POPE LEO XIII, GEORGE W. BUSH AND GRAY DAVIS
NATIONAL CATHOLIC REGISTER
FEBRUARY 23, 2003
Many Catholics instinctively vote Democratic, because of traditional differences between the parties on economic issues. "Democrats are for the working man; Republicans are for the rich people," quoth my father, a Polish-American working class Catholic. However true this distinction between the parties might have once been, Catholics need to be aware that they are not required to vote for every tax or spending policy that purports to help the poor. Catholic social teaching lays down a few general principles, but allows a lot of flexibility in actual policy design.
At the end of the nineteenth century, Pope Leo XIII carved out a moderate path on the question of income inequality. In Rerum Novarum, the first of the modern Catholic social encyclicals, Leo allowed that in some cases, income inequality was morally unacceptable. At the same time, he argued that some income inequality was inevitable, and that attempting eliminate all inequality would be disastrous. We can see the wisdom of a moderate, non-ideological course, by looking at two tax plans, from opposite ends of the country, by opposite ends of the ideological spectrum.
In Washington, President Bush introduced a massive tax cut. In California, Governor Gray Davis introduced a massive tax hike. Catholics can in good conscience, support or oppose either one. What are some of the prudential considerations involved in evaluating these proposals?
One of the most controversial is the impact of these proposals on the distribution of income. Will the proposals help the little guy, or the rich guy? Since the Bush tax cut gives a large proportion of its cuts to the upper end of the income distribution, it gives some credence to my daddy’s claim that the Republicans are for big people.
But that is not the end of the story. The rich get most of the tax cut, because they pay most of the taxes. According to the Tax Foundation, the top 10% of U.S. taxpayers earned over 46% of the adjusted gross income in 2000. These same top 10% of households paid 67% of the federal personal income taxes. Sliding down the income scale a bit, we find that the top half of those filing tax returns paid 96% of the income taxes. The bottom half of the taxpaying public pays a mere 4% of the income taxes. That doesn’t even consider the fact that the very, very, poor may not even file returns at all.

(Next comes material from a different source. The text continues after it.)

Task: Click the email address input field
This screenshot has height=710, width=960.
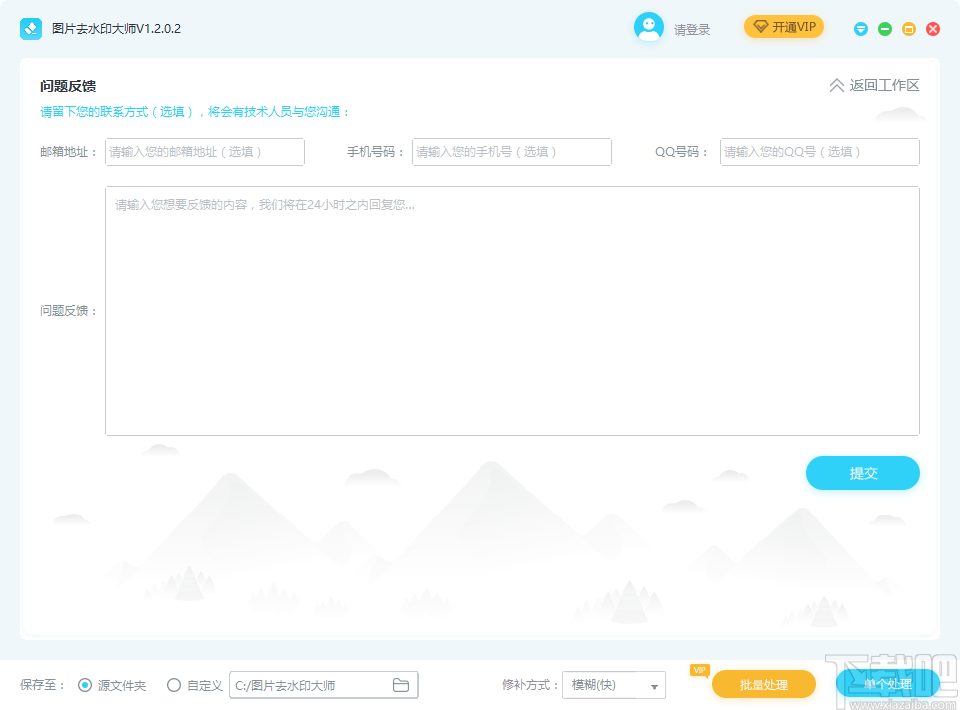Action: [204, 151]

So, any time the government wants to cut taxes, the largest dollar amounts of those cuts will go to the upper end of the income scale, simply because that is where most revenue comes from in the first place.
Can there ever be good reasons to cut taxes? After all, taxes pay for many programs, some of which are helpful to the poor. Are there reasons, on balance, why cutting taxes could be a good thing? Put it another way, what are the limits to taxing the rich to help the poor?

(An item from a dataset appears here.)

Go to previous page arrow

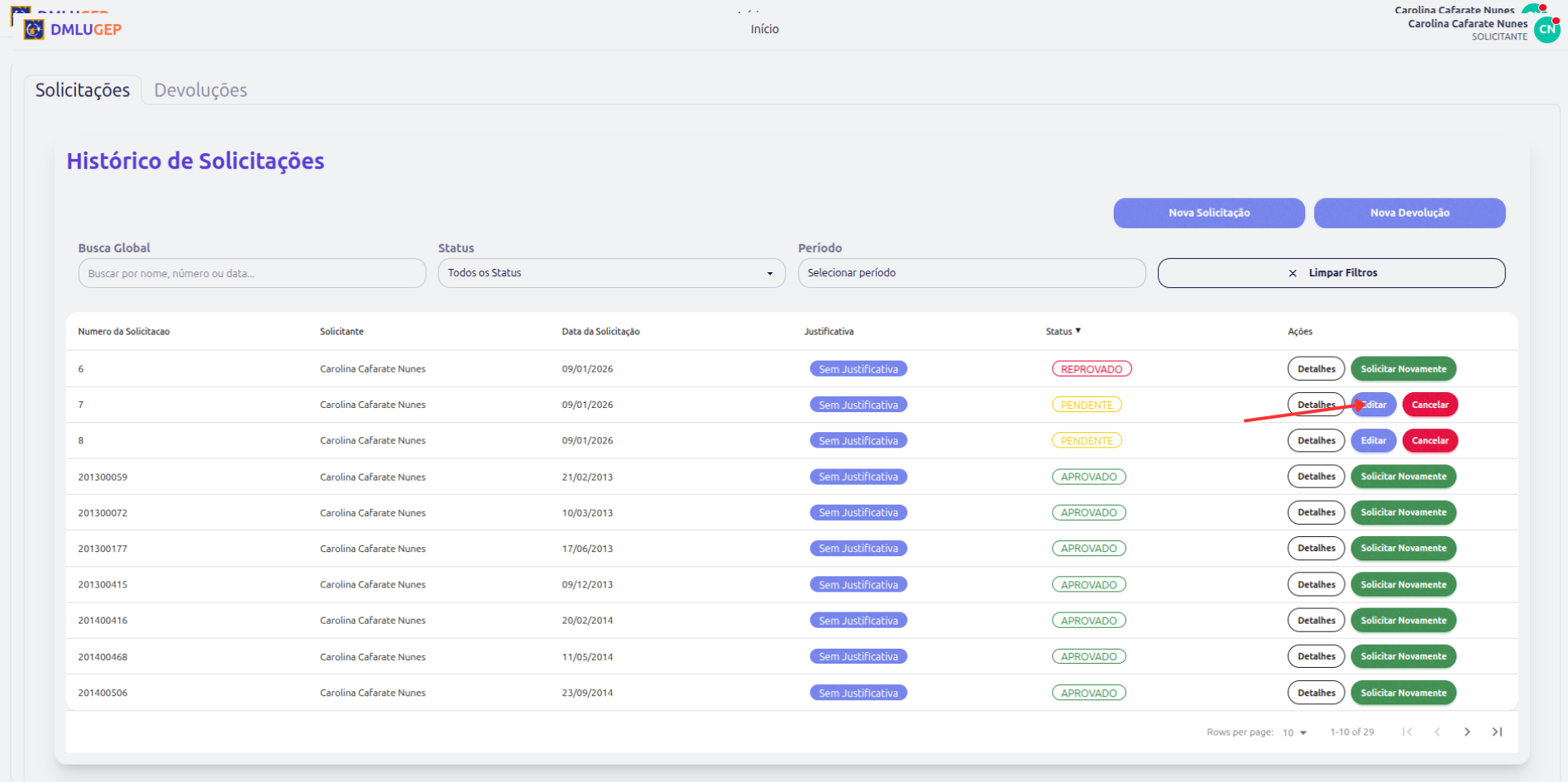coord(1437,732)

We can see one kind of answer to this question, by looking at the opposite end of the country, both geographically and ideologically. Gray Davis, Democratic governor of California, proposed tax increases as part of a plan to close a $35 billion budget deficit. Davis’ plan for closing the gap includes a percentage point increase in the sales tax, two new income tax brackets for the highest income earners, as well as $20 billion in budget cuts.
This plan will surely be tough on low and middle income families. Sales taxes hit hardest on lower income families, since there is no practical way to avoid paying sales taxes. The budget cuts will have an impact on programs that benefit lower and middle class people.
So how did California get itself into this situation? The state’s treasury did very well during the dot.com boom of the nineties, precisely because that boom put so much money into the hands of the richest people. Between capital gains on stock, and incentive stock options, the state of California collected an unprecedented amount of revenue in 1999. When the state was flush with cash, Davis spent it: he added some 44,000 new employees to the state payroll.
California’s treasury is even more dependent on the rich than the federal. California taxpayers with incomes over $500,000 account for less than 1% of total tax returns filed, but pay about 40% of the state personal income taxes, while the top 11% paid 80% of the state’s income taxes.
California’s tax revenue has been volatile because the income of the very rich has been volatile. This means that the safety net for the poor is not really safe: it is dependent on the good fortune of the richest handful of Californians.
Some commentators are unimpressed by these facts. They argue that even after paying 80% of all state income taxes, the rich are still richer than everyone else. But Catholic social teaching tells us that envy of the rich is not a legitimate motivation for public policy; charity for the poor is.
California’s bugdet crisis shows that there are limits to the benefits of "soaking the rich." By taxing rich people, the government hitches its wagon to their star. If the rich flourish, the government can do well. If the rich flush, the government is tanked too.
In my judgement, California has come to the end of the tax and spend road. Whether the U.S. treasury has reached the practical limit of income redistribution through the tax code is an open question. But Catholics can support or oppose the Bush plan without feeling that they have betrayed their obligation to serve the poor.